This Article is From Oct 28, 2015

Bidhya Bhandari Elected as Nepal's First Woman President

Bidhya Bhandari Elected as Nepal's First Woman President

A former defence minister, Bidhya Bhandari is a cancer survivor and widow of late communist leader Madan Bhandari. (Agence France-Presse photo)

Kathmandu, Nepal: Bidhya Bhandari was elected as Nepal's first woman president today, after the adoption of a landmark constitution last month.

Ms Bhandari, currently the vice-chair of the ruling Communist Party of Nepal (Unified Marxist Leninist), defeated her opponent Kul Bahadur Gurung of the Nepali Congress by securing 327 to 214 votes to become the Himalayan nation's ceremonial head of state.
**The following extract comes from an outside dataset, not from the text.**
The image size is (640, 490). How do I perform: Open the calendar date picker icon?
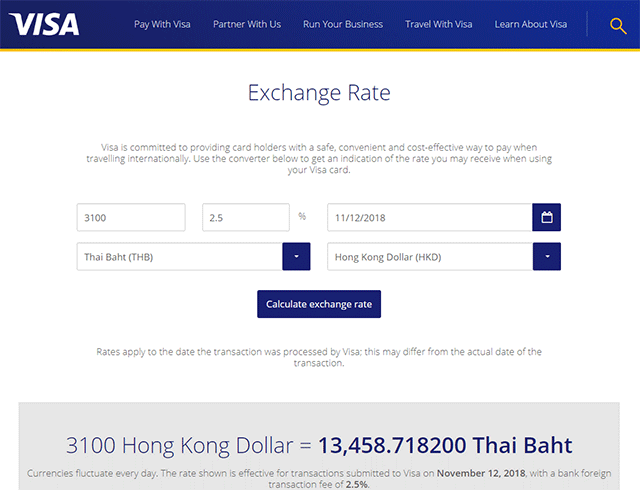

A former defence minister, Ms Bhandari is a cancer survivor and widow of late communist leader Madan Bhandari, who died in 1991 in a yet unexplained road accident.

The incumbent, Ram Baran Yadav, who belonged to Nepali Congress, was elected president in 2008 after the first elections to the Constituent Assembly.

Under the country's new republican federal Constitution, promulgated on September 20, it was mandatory to elect new president and vice-president, prime minister, and parliament speaker and deputy speaker.

"I announce that Bidhya Devi Bhandari has been elected to the post of Nepal's president," said Speaker Onsari Gharti Magar, to loud cheers from lawmakers.

Ms Bhandari, a rare female face in Nepal's parliament, took up politics in her teens, seeking to overturn the absolute monarchy and later marrying a fellow communist, Madan Bhandari.

But it was after her husband's death in a vehicle accident in 1993 that the mother of two became a prominent voice, riding a wave of sympathy to win a seat in parliament.

Mr Yadav was initially supposed to hold office for only two years. But years of political wrangling delayed agreement on a new constitution, which was only finally adopted last month.

Ms Bhandari, 54, is the second woman to be elected to a senior position since then, after Ms Magar became the country's first female Speaker of the parliament.

As required by the new charter, parliament also this month elected a new prime minister, KP Sharma Oli, who is tasked with unifying the earthquake-hit country.

The constitution, the first drawn up by elected representatives, was meant to cement peace and bolster Nepal's transformation to a democratic republic after decades of political instability and a 10-year Maoist insurgency.

But it has instead sparked deadly violence.

More than 40 people have been killed in clashes between police and ethnic minority protesters, who say a new federal structure laid out in the charter adopted last month will leave them under-represented in parliament.

Work on the constitution began in 2008 after Maoist rebels laid down arms and entered politics, winning parliamentary elections and abolishing the monarchy. But power-sharing squabbles between parties stymied progress.

Lawmakers finally reached agreement in June, spurred by the massive earthquake two months earlier that killed nearly 8,900 people and left more than half a million people homeless.